Restate, word for word, the run of lines that starts at the line containing "You are a GUI" and ends with the final line of the listing. Leave pictures out.

═══ DATA SUPPLIED ═══

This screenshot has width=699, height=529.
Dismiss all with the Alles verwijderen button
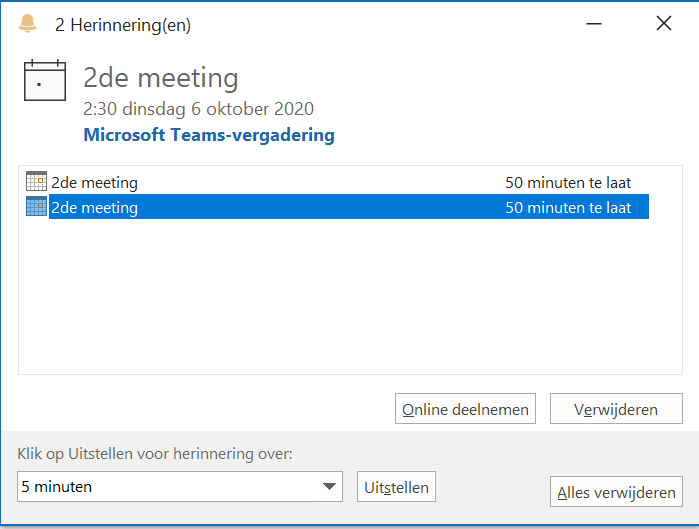point(616,492)
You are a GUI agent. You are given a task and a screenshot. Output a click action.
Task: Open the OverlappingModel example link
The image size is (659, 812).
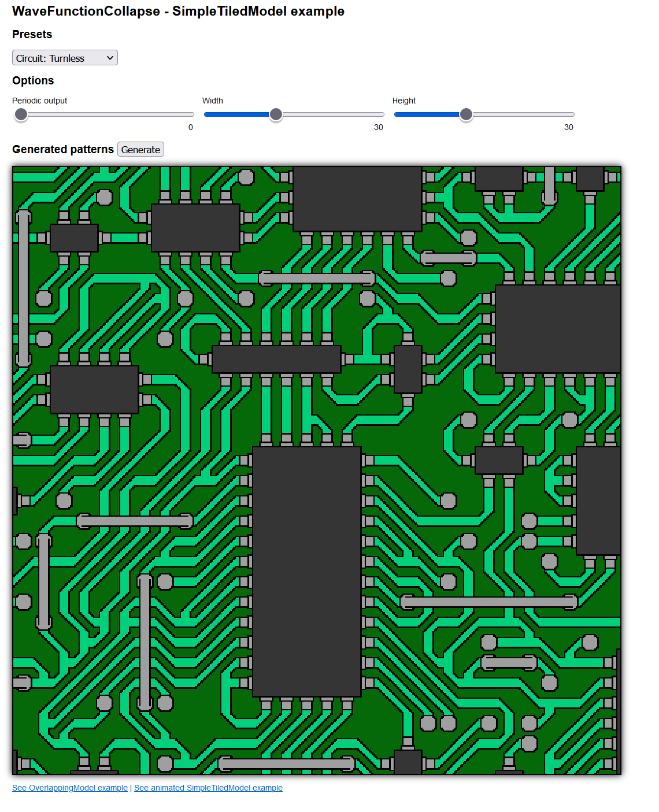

═══

RESULT OF THE TASK:
You are a GUI agent. You are given a task and a screenshot. Output a click action.
Task: Open the OverlappingModel example link
The image size is (659, 812).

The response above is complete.